Dans l'article sur les dispositifs d'alertes professionnelles, extrayez à l'identique le passage allant de « En l'absence d'encadrement » à « protection des données. », ces deux bornes comprises.

### Article
__________________________________________________
D'autre part, le présent référentiel a également vocation à régir les dispositifs d'alertes éthiques adoptés de sa propre initiative par un organisme en vue de prohiber des comportements jugés incompatibles avec sa charte éthique ou son règlement intérieur.
Dans cette seconde hypothèse, constitue une alerte professionnelle tout signalement effectué de bonne foi et qui révèle ou signale une violation de règles éthiques adoptées par un organisme ou un groupe, dès lors que les règles en question sont codifiées dans un document écrit (tel qu'un règlement intérieur, une charte éthique, etc.) qui respecte l'ensemble du cadre juridique existant (en particulier la législation du travail et l'ensemble des droits et libertés fondamentales des personnes concernées), et dont l'existence et le caractère opposable sont préalablement portés à la connaissance de l'ensemble des personnes concernées.
Les organismes mettant en place un dispositif d'alerte doivent s'assurer de sa conformité :


- aux dispositions du Règlement général sur la protection des données (RGPD) ainsi qu'à celles de la loi du 6 janvier 1978 dite « informatique et libertés » (LIL). En effet, lorsque ces dispositifs, comme c'est le cas en règle générale, nécessitent un traitement de données relatives à des personnes physiques identifiées ou identifiables (notamment celles de l'auteur et de la ou les personnes visées par l'alerte), ils sont soumis aux règles relatives à la protection des données personnelles ;
- à l'ensemble d'autres règles de droit applicables en vertu des législations spécifiques (loi dite « Sapin 2 », etc.) ou générales (droit du travail). Le responsable de traitement doit garantir le respect les droits et les libertés fondamentales ainsi que des intérêts légitimes des personnes concernées.


En l'absence d'encadrement précis par les textes législatifs et réglementaires en vigueur, les dispositifs créés à l'initiative des organismes sous la forme par exemple de chartes éthiques ou dans leurs règlements intérieurs doivent faire l'objet d'une attention particulière.


2. Portée du référentiel


Ce référentiel a pour objectif de fournir un outil d'aide à la mise en conformité des organismes publics et privés souhaitant se doter de dispositifs de traitement d'alertes professionnelles, à la réglementation relative à la protection des données privées.
Le respect de ce référentiel permet aux organismes de s'assurer de la conformité des traitements de données mis en œuvre dans le cadre des dispositifs d'alertes aux principes relatifs à la protection des données.
Les organismes qui s'écarteraient du référentiel au regard des conditions particulières tenant à leur situation doivent être en mesure de justifier l'existence d'un tel besoin, puis prendre toutes les mesures appropriées à même de garantir la conformité des traitements à la réglementation en matière de protection des données à caractère personnel.
__________________________________________________
Entrées de données recueillies:
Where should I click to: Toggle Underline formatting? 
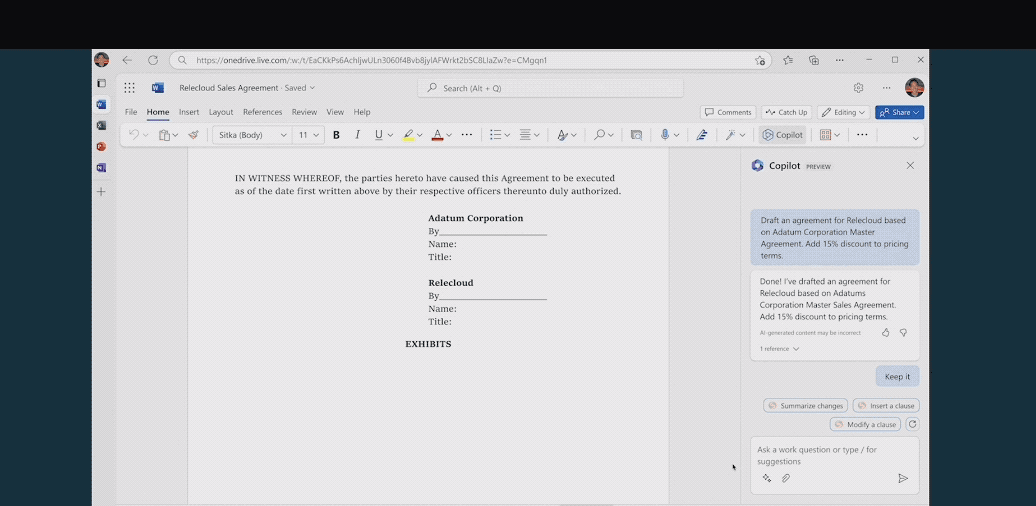(x=377, y=135)
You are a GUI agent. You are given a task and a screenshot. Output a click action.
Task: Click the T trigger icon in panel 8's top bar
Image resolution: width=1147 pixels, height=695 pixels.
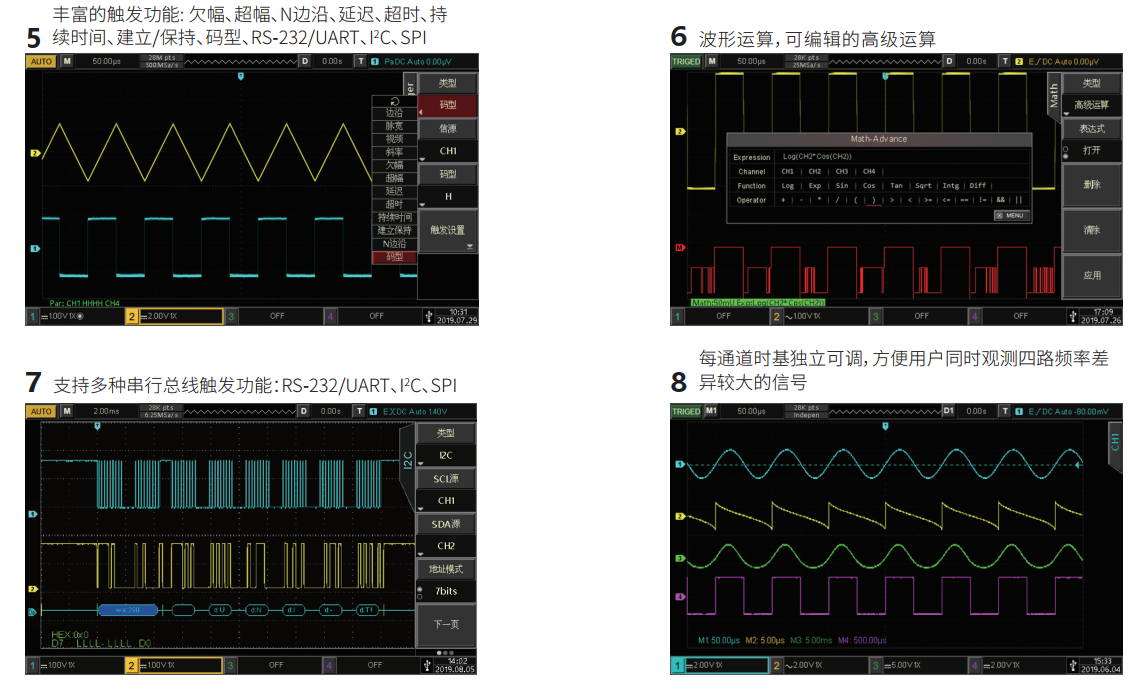[1005, 411]
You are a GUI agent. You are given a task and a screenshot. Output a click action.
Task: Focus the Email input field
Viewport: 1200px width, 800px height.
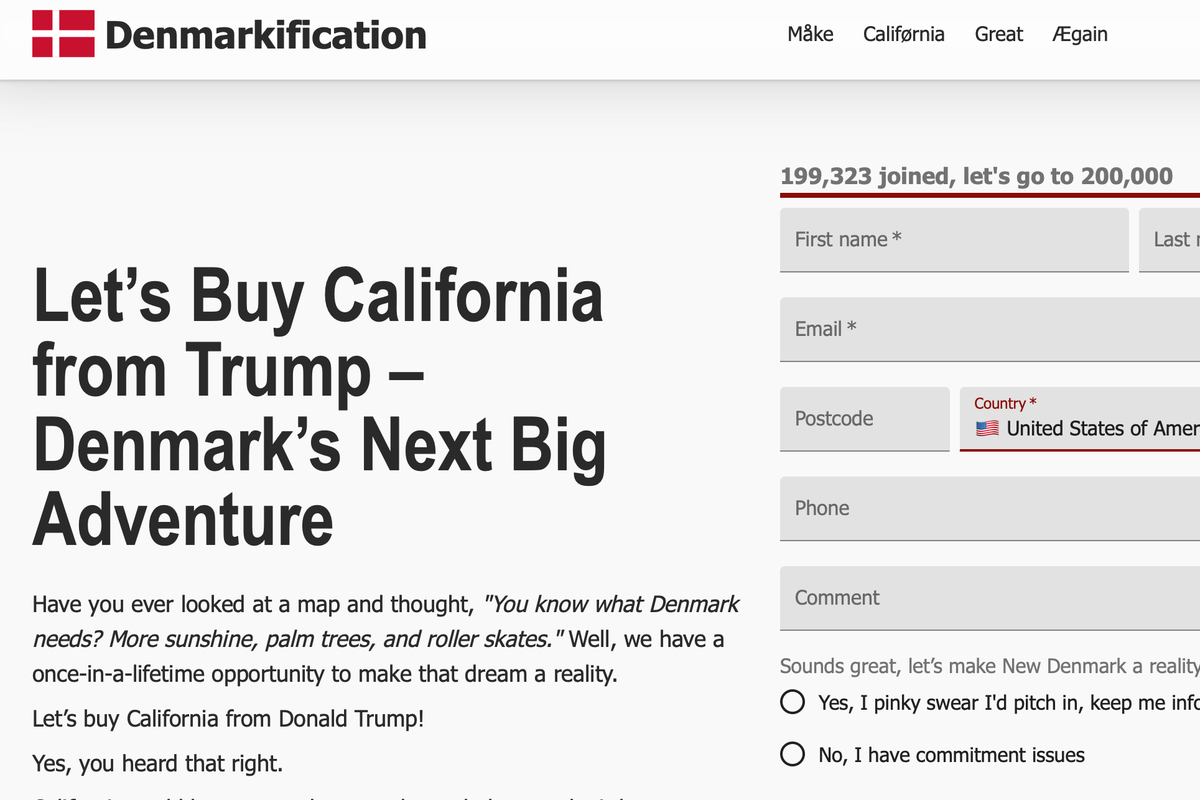pos(990,329)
__________________________________________________
### Résultat attendu
En l'absence d'encadrement précis par les textes législatifs et réglementaires en vigueur, les dispositifs créés à l'initiative des organismes sous la forme par exemple de chartes éthiques ou dans leurs règlements intérieurs doivent faire l'objet d'une attention particulière.


2. Portée du référentiel


Ce référentiel a pour objectif de fournir un outil d'aide à la mise en conformité des organismes publics et privés souhaitant se doter de dispositifs de traitement d'alertes professionnelles, à la réglementation relative à la protection des données privées.
Le respect de ce référentiel permet aux organismes de s'assurer de la conformité des traitements de données mis en œuvre dans le cadre des dispositifs d'alertes aux principes relatifs à la protection des données.